InterPore2026

From Dynamic Imaging to Direct Parameter Estimation in Porous Media

19 May 2026, 15:05

1h 30m

Poster Presentation (MS10) Advances in imaging porous media: techniques, software and case studies Poster

Speaker

Sundus Iqbal (Western Norway University of Applied Sciences (HVL), Bergen)

Description

Accurate characterization of subsurface properties such as porosity and permeability is a central challenge in modeling flow and transport in porous media. These parameters play a decisive role in predicting plume migration and long-term storage security in applications such as CO$_2$ sequestration, groundwater hydrology, and subsurface energy systems.

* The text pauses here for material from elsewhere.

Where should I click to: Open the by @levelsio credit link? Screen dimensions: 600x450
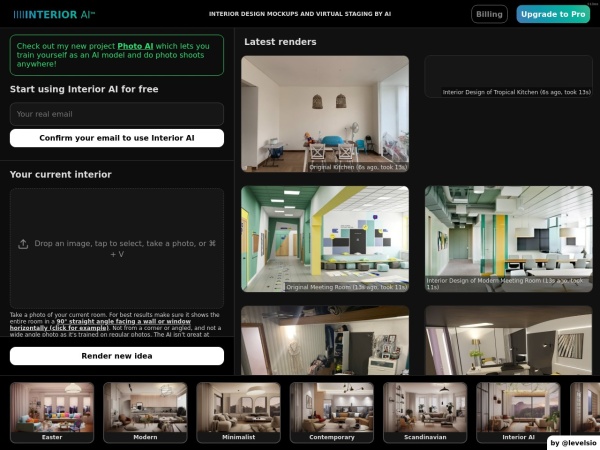(572, 441)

However, direct measurement of these properties at relevant spatial scales is often infeasible, and conventional inverse modeling approaches typically rely on computationally expensive history-matching or optimization procedures governed by partial differential equations.

While recent works have demonstrated estimation of efficient parameters from high resolution imaging on lab scale, these methods are highly sensitive to priors and initial conditions and comes with a huge computational cost [1].

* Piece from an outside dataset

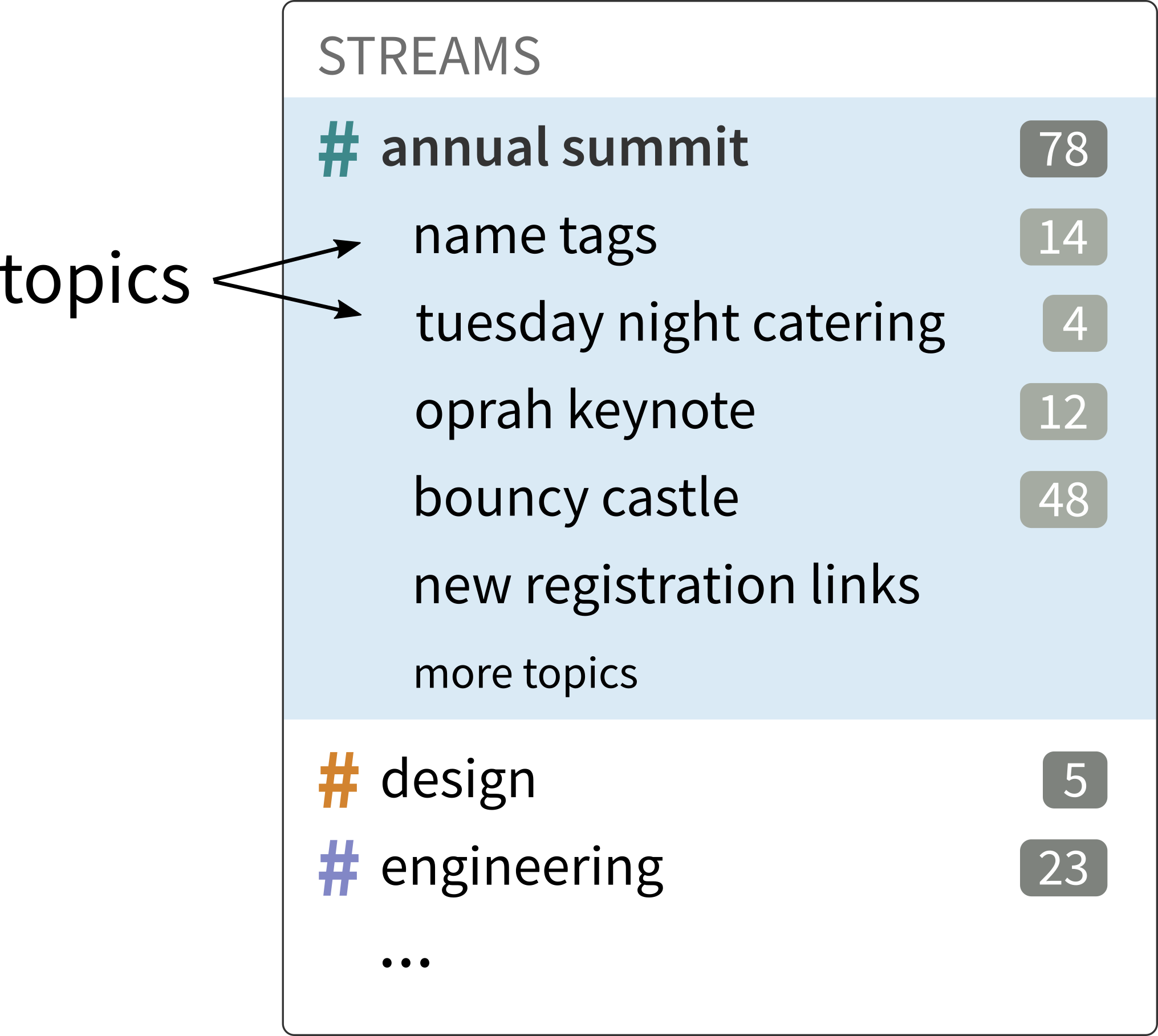Click the orange hash stream icon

In this work, we explore an alternative framework for parameter estimation in porous media that is inspired by tracer-based perfusion modeling techniques originally developed in medical imaging. In medical applications, dynamic contrast-enhanced imaging infer tissue properties from time-resolved concentration data using simplified transport models and conservation principles [2]. Despite differences in scale and application, fluid transport in biological tissue and geological formations is governed by similar physical laws, including Darcy flow and mass conservation, motivating a transfer of modeling concepts between these fields. The models comes with known, but well understood, errors and bias, but has the benefit of being highly efficient and scalable.

As a base case, we consider a single-phase flow model governed by Darcy’s law, coupled with an advection-dominated tracer transport equation. Rather than formulating a full inverse problem, we derive a direct estimates of effective parameters. We show that porosity estimates based on time-integrated tracer concentrations, under suitable assumptions are fairly acuate.

We validate the approach through numerical experiments where we generate synthetic flow images using finite element discretizations of Darcy flow and discontinuous Galerkin methods for tracer transport. For advection-dominated flow regimes, representative of tracer or CO$_2$ migration in porous formations, the proposed estimator accurately recovers porosity from synthetic concentration data. The method is computationally efficient and robust with respect to discretization effects, provided that the inflow signal is correctly accounted for.

Current and ongoing work extends this framework to simulation of more complex scenarios, including advection-diffusion transport, spatially varying and heterogeneous porosity fields, and partial tracer coverage of the domain. In addition, we are investigating the estimation of further subsurface parameters, such as permeability, concentration and effective transport coefficients, using related concepts from medical imaging and perfusion analysis [3]. By bridging methodologies from biomedical imaging and geoscience modeling, this work aims to provide fast approximations of efficient parameters. This may serve as direct input to reservoir models of various scales, or as a high quality prior for more complex history-matching methodology, with direct relevance to CO$_2$ storage, environmental monitoring, and subsurface flow applications.